A major market research exercise was then initiated, my part in which was to take Dad around endless computer shops and stores so that he could quiz the staff and pick their brains. Eventually he decided that the best buy was to be found by sending away for the machine. When it arrived our next task was to get him a computer desk and chair, sourced from a local bargain basement type establishment housed in a wartime munitions building. He rigged up the telephone line for internet connection, and by dint of an intricate setup of multipoint extension leads to power all the various elements of his ‘rig’ he installed it in the sitting/dining room of his 1 bedroomed retirement flat.
We also attended a beginner’s course in computing at evening classes at the local school. On numerous occasions if the computer’s behaviour became obstructive in Dad’s view, or if he got into a tangle with it, he would address it as one might an unruly dog and with a gruff expression of disapproval he would simply switch it off to show who was boss.

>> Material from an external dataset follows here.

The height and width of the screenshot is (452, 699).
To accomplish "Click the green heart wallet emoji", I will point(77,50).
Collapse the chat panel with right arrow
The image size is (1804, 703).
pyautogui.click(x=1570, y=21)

As Dad explored the world of the internet he became quite a dab hand at accessing information and he found it a great boon to use it for shopping for many articles, particularly those which were otherwise difficult to find and get home. During one of his forays with us to the South of France, he experienced the delights of a hammock. He knew that we were not too keen on his having such an article in the retirement complex where he lived ( a ground floor flat at the top of a middling steepish slope). He nevertheless went ahead and purchased a hammock over the internet. Our fears of him unbalancing as he struggled to escape the low slung model he had chosen and rolling down the slope out of control, doing goodness knows what damage to himself in the process, fortunately proved to be unfounded. However, he always had a stick handy so that he could lever himself up relatively safely. On another occasion he literally turned the tables on us when, courtesy of internet shopping, a large vehicle appeared unexpectedly at our house and delivered a complete set of teak outdoor furniture – as a surprise gift from him!

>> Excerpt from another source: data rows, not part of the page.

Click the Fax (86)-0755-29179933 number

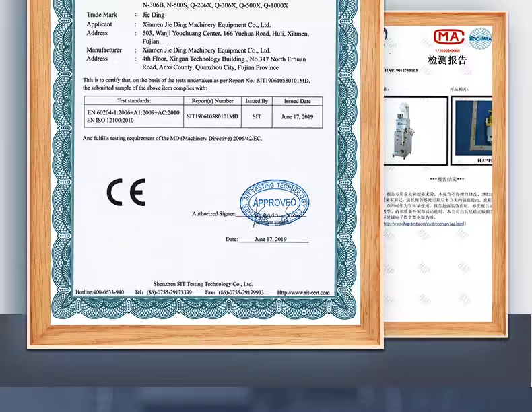(234, 292)
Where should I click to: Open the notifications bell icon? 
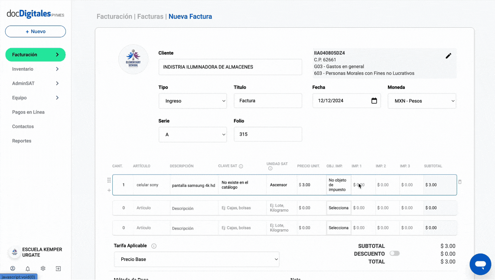click(28, 269)
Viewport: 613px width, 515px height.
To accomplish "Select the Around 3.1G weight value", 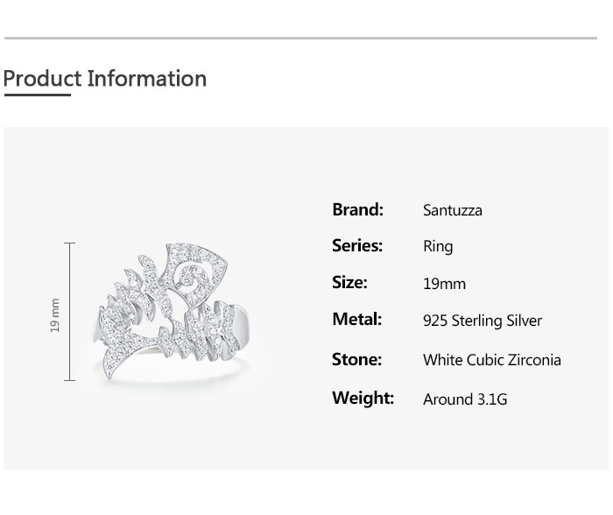I will [464, 399].
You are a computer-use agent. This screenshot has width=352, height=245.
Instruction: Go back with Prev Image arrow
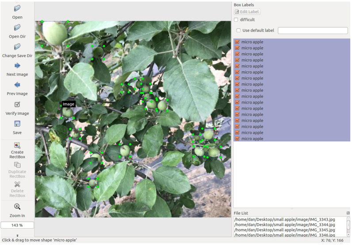pyautogui.click(x=17, y=85)
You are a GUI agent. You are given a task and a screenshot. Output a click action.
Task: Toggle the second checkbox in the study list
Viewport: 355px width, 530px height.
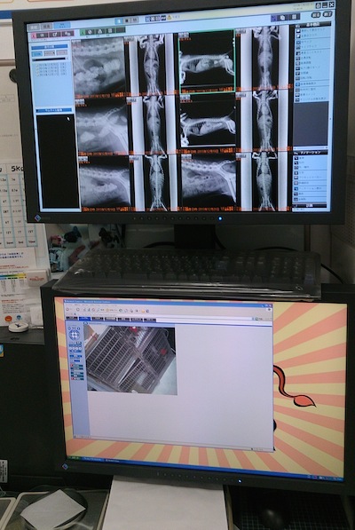(37, 68)
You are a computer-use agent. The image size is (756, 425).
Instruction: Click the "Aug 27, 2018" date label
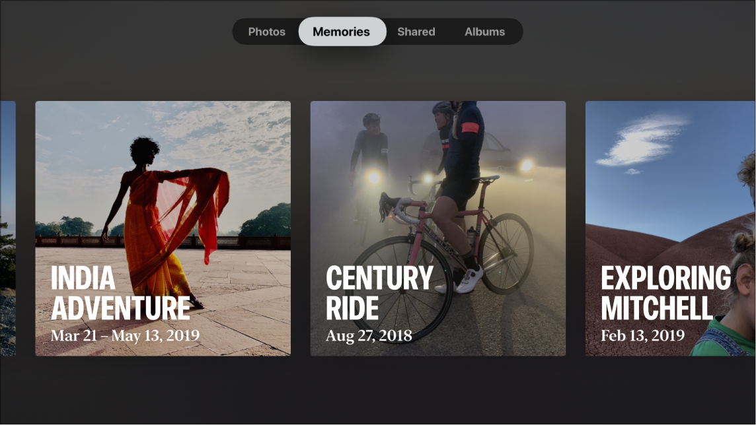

The potential of the web soon became apparent to him regarding tracing family connections. He had a faint memory of his Uncle Herbert, his mother’s brother, coming to see his family, and wondered if it had been something to do with the disruption of the First World War, as he knew that his uncle had emigrated to New Zealand, and he himself had been born in 1910. Before long, he had established contact with Herbert’s descendents in New Zealand. It transpired that the occasion he had remembered would have been in 1913, when Herbert and his family had emigrated- when Dad was just about 3 years old. Dad was quick to use the wonders of Interflora for the ladies’ birthdays and one of my cousins and his wife came over to see him, while the son of another also dropped in to see Dad while he was in England. The outcome for us was a magical trip to New Zealand a few years ago, when we met our cousins who, in true Kiwi fashion, made us feel like VIP’s. We brought back a video which Dad watched avidly, and emails flew back and forth for the rest of his life.
Another aspect of the web was utilized when he opened internet banking accounts, share dealing, and generally keeping an up to the minute eye on the financial world. But perhaps his favourite experience occurred one Christmas soon after he really got into online computing. Somehow, someone sent him an electronic Christmas card, which consisted of a bevy of undraped beauties, who jiggled their attributes to a jolly rendition of “Jingle Bells” ‘
I love it Marcus! Thanks for sharing wonderful memories of your dad.